Donnerstag

Donnerstage haben einen faden Beigeschmack. Immer war donnerstags irgendwas nerviges oder blödes. AG in der Schule,  längster Schul-/Arbeitstag der Woche. Konfirmandenunterricht (ja… Das habe ich nicht freiwillig getan). Logopäde, Nachhilfe, Kirchenpsychologe… etc. pp. Und mein Hundchen ist an einem Donnerstag gestorben. Andererseits kündigt der Donnerstag unaufhaltsam das Wochenende an. 

Heute Nacht bin ich durchs Haus gegeistert. Was im Übrigen nicht viel nutzt um dann besser schlafen zu können. Das Bett war sehr bequem mein Mann aber sehr laut. Trotz Ohrstöpsel bin ich sehr empfindlich was Geräusche in der Nacht angeht. 

Also ausziehen.

In meinem Zimmer war es kalt und das Sofa dort ist zum Schlafen auch einfach zu kurz. Trotz autogenem Training und Atemübungen wollte der Schlaf nicht bleiben. Wenn ich dann doch kurz weggedämmert bin waren meine Träume so realistisch und beänstigend,  dass ich einfach nicht mehr ruhig liegen bleiben konnte.

Also zurück. 

Irgendwann hat es dann doch mehr oder weniger geklappt. Bis ich bemerkt habe, dass beide Arme bis zu den Schultern eingeschlafen waren und ich eine aufkommende Panik nur mit Mühe im Zaum halten konnte.

Dann kamen wieder die Gedanken,  die mich seit Tagen beschäftigen. Ich muss aufhören das Unkontrollierbare kontrollieren zu wollen. Das kann nicht funktionieren und erzeugt einfach nur unheimlich viel Stress und Druck. 

Gestern Abend war ich auch kaum in der Lage die Füße still zu halten. 

Heute morgen  fühle ich mich müde, schwer,  von Trauer und Leere durchwachsen. Dabei ruhelos und als würde ich auf einem Pulverfass sitzen. Ich habe wahnsinnig Lust mich im Keller auszupowern und auch überhaupt nicht. 

Ich sitze an einer Häkelei,  die mich in den Wahnsinn treibt. Obwohl es dabei auch Spaß macht zu sehen wie langsam die Form entsteht,  die meinen Vorstellungen entspricht. 

Ich bin so voller Gegensätze,  dass ich auf der Stelle platzen müsste. 

Mein Mann hat heute morgen wieder einen Teil des Sperrmülls aus dem Carport mitgenommen. Morgen lass ich Cardio sausen und kümmere mich um den Rest. Dabei hat er eine tote Ratte gefunden. Relativ frisch. So ist das auf dem Land. Ich hoffe der Kater holt sie sich gleich noch. Ansonsten sollte ich sie wegräumen bevor es anfängt zu müffeln. Das Tierchen liegt in einem der blauen Säcke. Den Gestank hätten  wir wochenlang im Auto. 

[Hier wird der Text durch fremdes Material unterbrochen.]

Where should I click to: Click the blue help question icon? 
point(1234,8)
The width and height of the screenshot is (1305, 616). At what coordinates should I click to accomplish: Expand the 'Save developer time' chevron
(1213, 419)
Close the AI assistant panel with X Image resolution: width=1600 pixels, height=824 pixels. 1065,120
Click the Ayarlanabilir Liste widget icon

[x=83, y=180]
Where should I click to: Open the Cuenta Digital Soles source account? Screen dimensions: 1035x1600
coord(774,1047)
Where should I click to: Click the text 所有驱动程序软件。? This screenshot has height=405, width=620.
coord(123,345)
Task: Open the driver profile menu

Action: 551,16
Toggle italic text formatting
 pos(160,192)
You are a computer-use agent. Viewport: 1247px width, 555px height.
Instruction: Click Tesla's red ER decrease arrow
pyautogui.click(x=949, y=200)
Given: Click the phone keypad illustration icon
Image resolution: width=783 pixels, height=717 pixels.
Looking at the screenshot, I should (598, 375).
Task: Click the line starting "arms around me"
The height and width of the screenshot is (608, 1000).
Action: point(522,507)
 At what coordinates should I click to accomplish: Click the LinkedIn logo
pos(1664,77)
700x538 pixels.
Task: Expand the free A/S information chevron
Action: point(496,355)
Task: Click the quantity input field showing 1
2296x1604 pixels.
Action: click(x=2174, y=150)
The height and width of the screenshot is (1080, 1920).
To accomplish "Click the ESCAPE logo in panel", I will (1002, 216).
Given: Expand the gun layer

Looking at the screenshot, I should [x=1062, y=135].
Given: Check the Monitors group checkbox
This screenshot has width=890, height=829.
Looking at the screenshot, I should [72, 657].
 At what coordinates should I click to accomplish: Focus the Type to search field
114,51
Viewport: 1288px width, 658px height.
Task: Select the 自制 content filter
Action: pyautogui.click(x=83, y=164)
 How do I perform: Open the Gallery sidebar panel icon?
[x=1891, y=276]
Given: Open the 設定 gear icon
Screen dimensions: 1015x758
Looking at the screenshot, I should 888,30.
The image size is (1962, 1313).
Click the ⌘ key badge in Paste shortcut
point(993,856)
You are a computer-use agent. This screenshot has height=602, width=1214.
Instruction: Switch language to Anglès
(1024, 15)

In meinem Kopf gehe ich Gespräche durch, die am Samstag stattfinden könnten. Schwiegervater will wissen was mit Großeltern ist. Das ist nicht in drei Sätzen erzählt. Könnte es. Aber die ein oder andere Erläuterung würde erklaren. Aufklären. Muss das sein? Ist es nicht einfach auch egal? Hört sich nicht so an als wäre es mir egal. Ist es aber irgendwie. Nur eben nicht anderen,  was mich wieder in die Lage zwingt es nicht egal sein zu lassen. Gegensätze. 

Ich wusel im Garten und freie mich auf unseren BBQ-Hochzeitstag. Dann sitze ich wieder auf meinem Sofa und weine. 

Training war gut. Meine Laune ist etwas besser. Ich wische Staub im Wohnzimmer während mein Reissüppchen köchelt. Dann geht es in den Garten den Seitenstreifen mähen,  immer um die tote Ratte herum. Dann mag mein Kreislauf nicht mehr und sternchensehend schlüpfe ich zurück ins Nest. Samstag wird gegessen was auf den Tisch kommt. Sonst breche ich einfach zusammen. 

Btw die Waschmaschine ist kaputt. Die zweite in 6 Monaten. Waren beides ältere Modelle die ein paar Umzüge hinter sich hatten. Ich hoffe sie gibt meine Wäsche noch her,  ich hab nen Rock rein geschmissen,  den ich Samstag anziehen möchte fuuuu!